PRACE SoHPC: Wee Archie project overview

Author: Guest blogger
Posted: 12 Aug 2019 | 11:02

Caelen Feller, a PRACE Summer of HPC (SoHPC) student working with Wee Archie, gives us an overview and status report of his project.

As I have said previously, I’m working with Wee ARCHIE, EPCC's mini supercomputer, this summer. Wee Archie is made of 16 Raspberry Pi chips – each very small, lightweight computers connected together to work as a single machine. With each chip is an attached LED panel, allowing me to display what is occurring on the chip and how it is communicating to other chips. I have created a series of tutorials and simple demonstrations to be run on Wee Archie which explain the basics of message passing using MPI to a complete novice in parallel computing and non-expert in computers in general. 

I am currently working on a coastline management programme, which simulates flood and wave barriers. I am using the LEDs to make sure it’s very obvious to a non-expert in computing how this is happening in parallel, and I will also package this and other existing demos into a web browser, where my tutorials will be displayed.

Wee Archlet prototyping

To begin, I assembled a “Wee Archlet” – a simpler version of the Wee Archie system – using only four Raspberry Pis, so I understood exactly how Wee Archie was put together.

Setting up a Raspberry Pi is much like setting up any Linux computer: you can do it graphically, or over the network. But I won’t go into that as the interesting parts of the configuration are how they share information, and how they show it.

Setting up MPI on a Raspberry Pi is fairly easy, and allows machines to start communicationg as soon as you have them on one network, and they all know where to find each other. You can see below the small “Ethernet switch” I use to connect them all to a local network.

An interesting aspect of the set up that is very convenient is a shared drive. Raspberry Pis all have their own SD cards to store files on but it’s possible with Raspbian (the operating system they run) to share a drive over the network. This means they can all have access to the same storage space as fast as the network allows, and means you can easily share data, programs, and output between Pis. EPCC has a very good guide on how to build your own, if you’re curious about more details!


Running MPI code on the Archlet is as easy as running it on any other cluster once it’s set up, but showing how the nodes communicate is not a typical thing to want to do. My LED panels are Adafruit LED backpacks, and while you can communicate with them in C, it’s far more pleasant to do so via Python. Adafruit provides a library handling the hardware end of things, such as bus communication, which you can find here. Then I can talk to the Python script from C, making it as simple as calling a slightly modified MPI function!

Animation server

With this Python library I can do simple things such as this idle animation by saving the animation as a sequence of 8×8 images of only ‘0’s and ‘1’s, loading them each in turn, and turning on the LEDs corresponding to ‘1’s and turning off the ones corresponding to ‘0’s. But handling the complicated types of animations necessary to show even a simple send and receive required a more complicated solution – my animation server.

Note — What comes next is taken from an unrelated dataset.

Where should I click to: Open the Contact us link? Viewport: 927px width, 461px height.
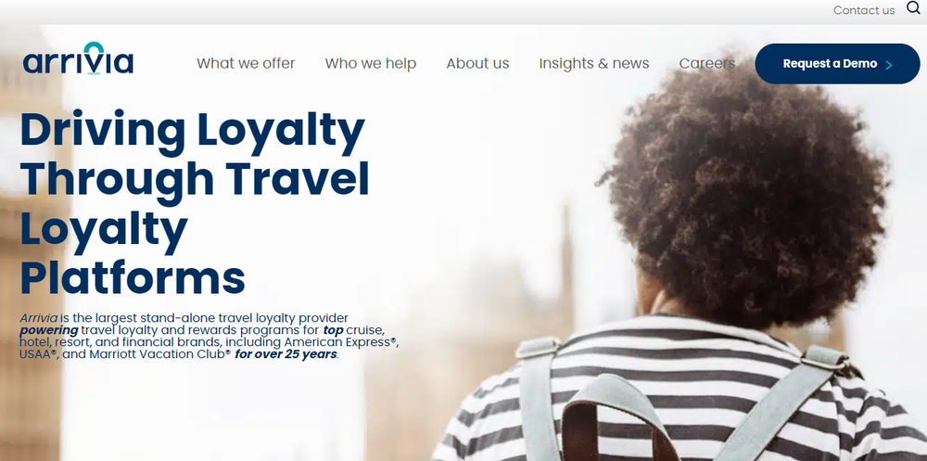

On each Pi I run a Python script which starts a web server, built using Flask, a lightweight server framework for Python. Whenever this web server gets a connection with the necessary data, it will tell a separate script (the display server) to play the correct animations. The web server will also take care of talking to the servers on the other Pis if it is necessary. For example in the send and receive animations, each send has to wait for a matching receive to start and vice versa. I’ll describe this further below.

The display server runs on a separate process to the web server, and it will queue all the requested animations and processes up in memory, and work through their playback by converting them into single images, loading them onto the LED, and moving onto the next one.

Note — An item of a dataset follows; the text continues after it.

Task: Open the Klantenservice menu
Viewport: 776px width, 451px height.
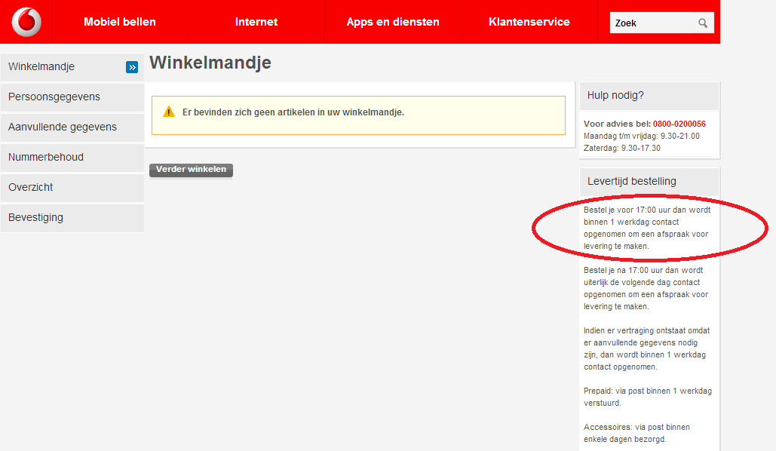Action: pyautogui.click(x=529, y=22)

I’ll revisit the animation server in a later post once it’s finalised, and go through the more complex, smaller details. For example the display server needs to always be able to receive more animations from the web server, so you have to use one of Python’s many concurrency solutions. I’m currently using processes, but that may change according to need. I also might change the queue-based display server to one that actually reads the animation from a static file on the SD card, allowing for more complicated sequences of animations, replays, etc.

This is a visualisation of a simple C program using MPI, using the animation server discussed above. In the program, the bottom Pi will send a message (the number "1") to the one above it. Then that Pi will pass it on to the one above it, and so on. When you reach the final Pi, it will pass the message back to the first one, completing the “ring”.

This may seem useless, but imagine you need to add together numbers stored on each Pi, the results of some computation run in parallel. This ring is a simple way of doing it – add your own number, pass on the sum. When it gets back to the start, you’re done! There are more sophisticated ways of doing this, but I’ll get to them in a later post.

Collective communications

Collective communications are the other important thing to illustrate in a demo on the basics of parallel computing. These are the initial animations I’ve created to demonstrate these concepts! For full context, a collective communication is a one-to-many or many-to-many communication, rather than the simpler one-to-one communication described previously. Some of the most commonly used collectives are shown above. A master Pi is needed in one-to-many, one which controls the flow, gives out all the data, or receives all the data. Here, this is always the bottom Pi.

Gather will collect data from every computer in your group and drop it all on one. Reduce will do the same, but apply an operation as it goes to the data – here it sums it up. Broadcast will send data from the root to every computer in the group. Scatter will do the same, but rather then send them all everything, they each get slices of the data.